■ **EXERCISE AIM**: Set down the items again, starting at the line that contains "This screenshot has height=750, width=1125." and continuing through the end of the items, leaving out the pictures.

■ **RECORDS FOR THIS TASK**:
»»

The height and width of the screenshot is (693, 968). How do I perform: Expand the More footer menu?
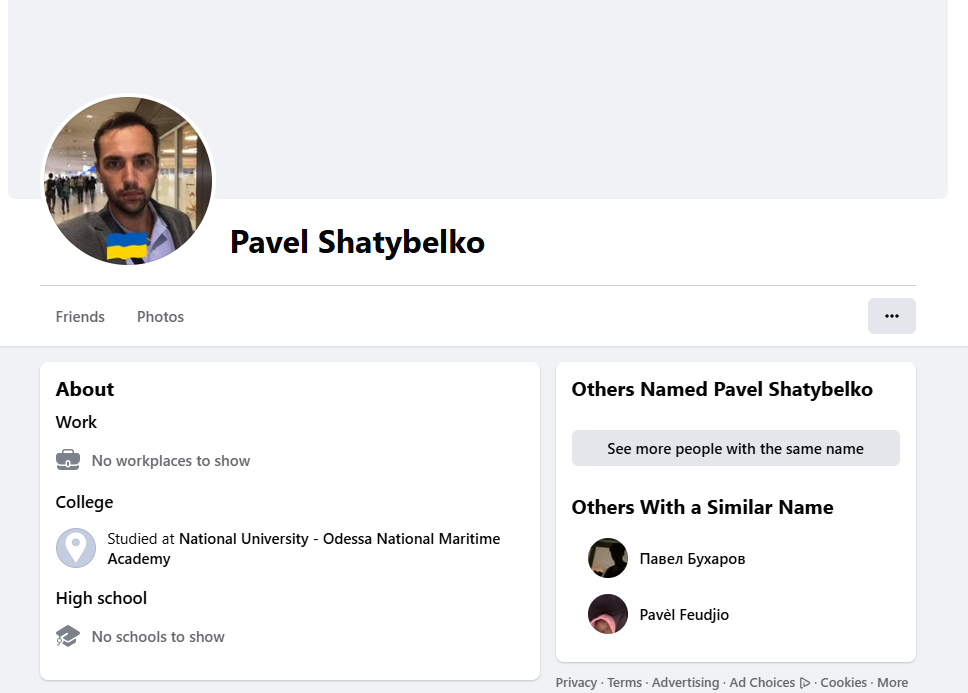tap(892, 683)
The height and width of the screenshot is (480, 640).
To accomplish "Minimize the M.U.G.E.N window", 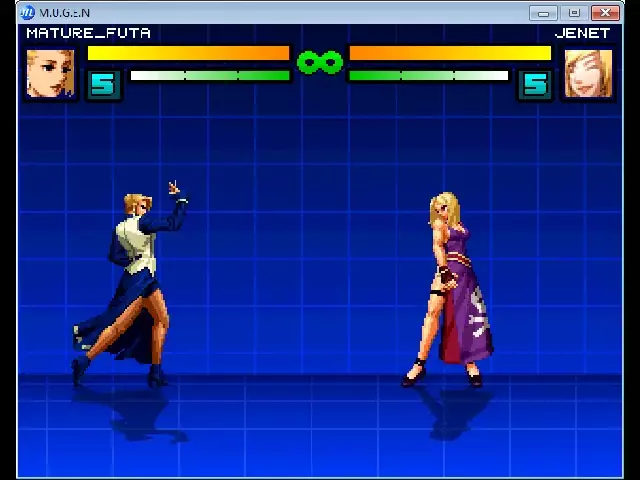I will (x=543, y=13).
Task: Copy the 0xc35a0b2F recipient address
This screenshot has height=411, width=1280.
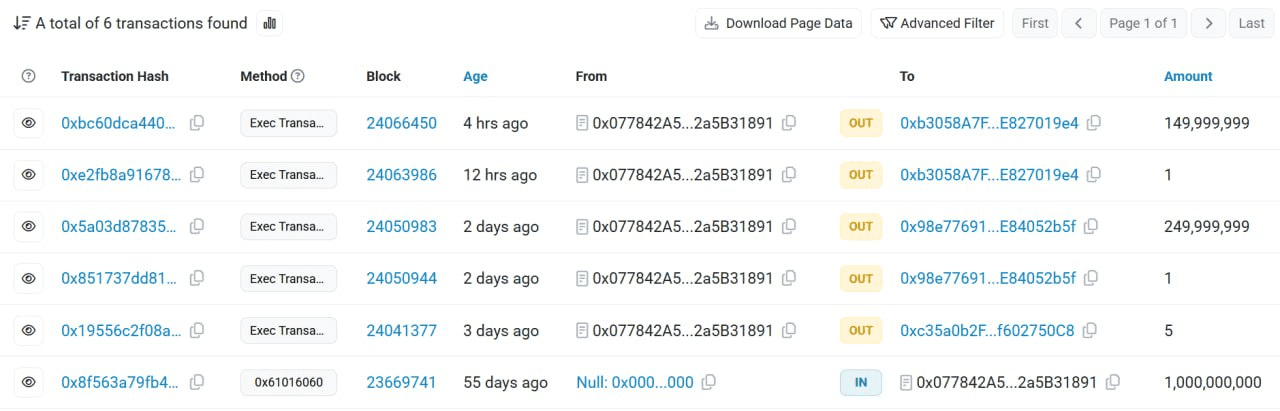Action: [1090, 330]
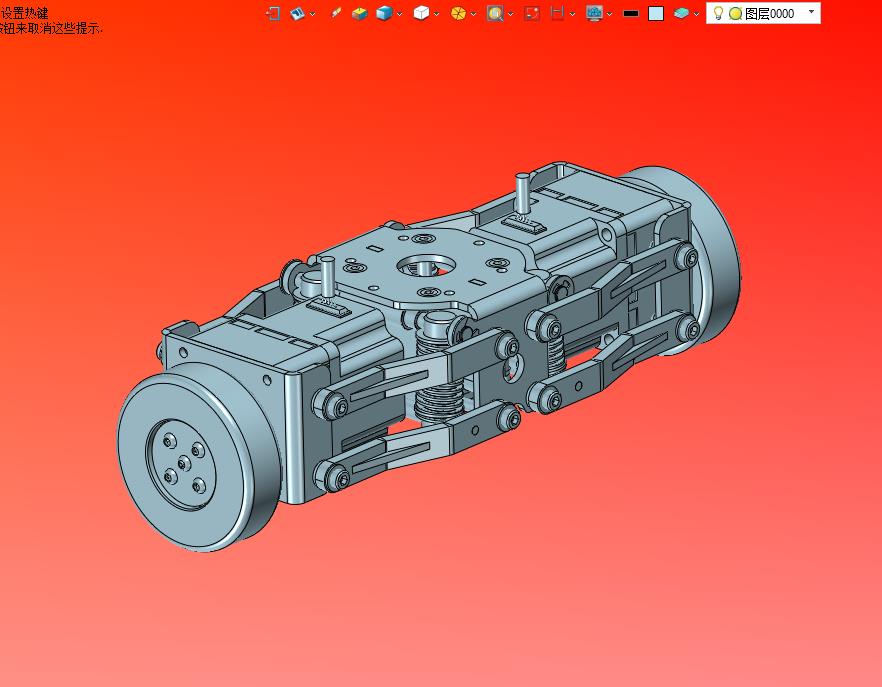Viewport: 882px width, 687px height.
Task: Click the monitor display settings icon
Action: (594, 13)
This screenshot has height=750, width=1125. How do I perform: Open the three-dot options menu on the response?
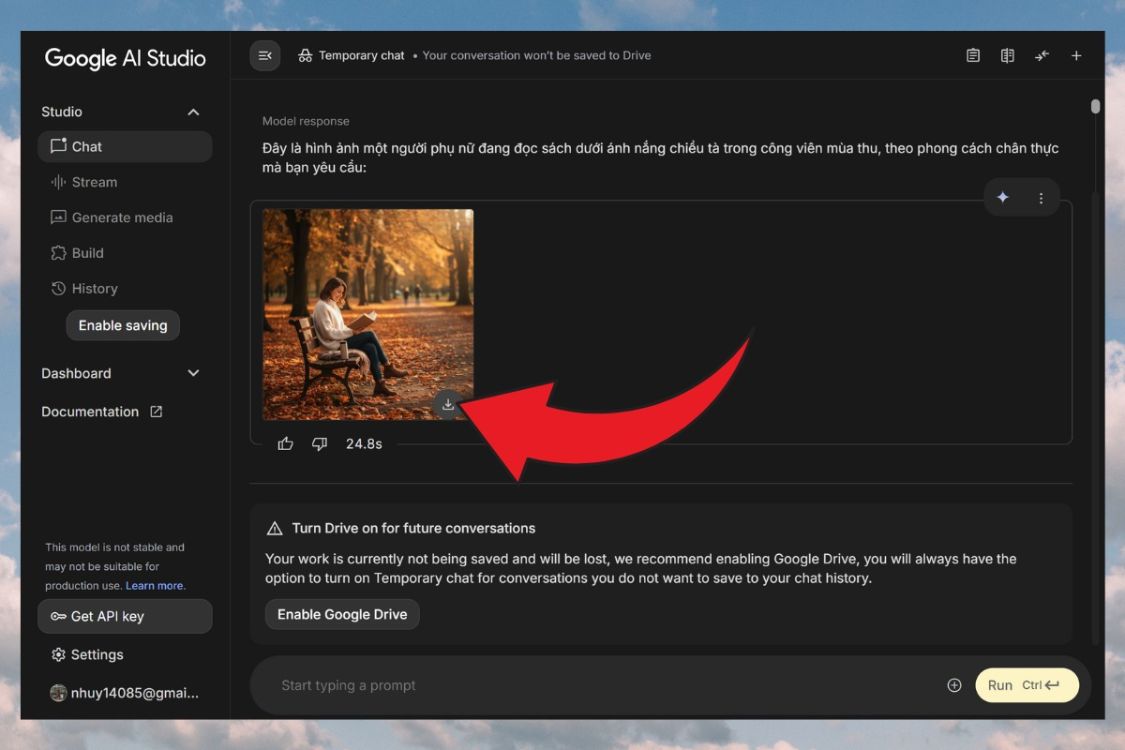pos(1041,198)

««

■ **FULL SOLUTION**:
This screenshot has height=750, width=1125. How do I perform: Open the three-dot options menu on the response?
pos(1041,198)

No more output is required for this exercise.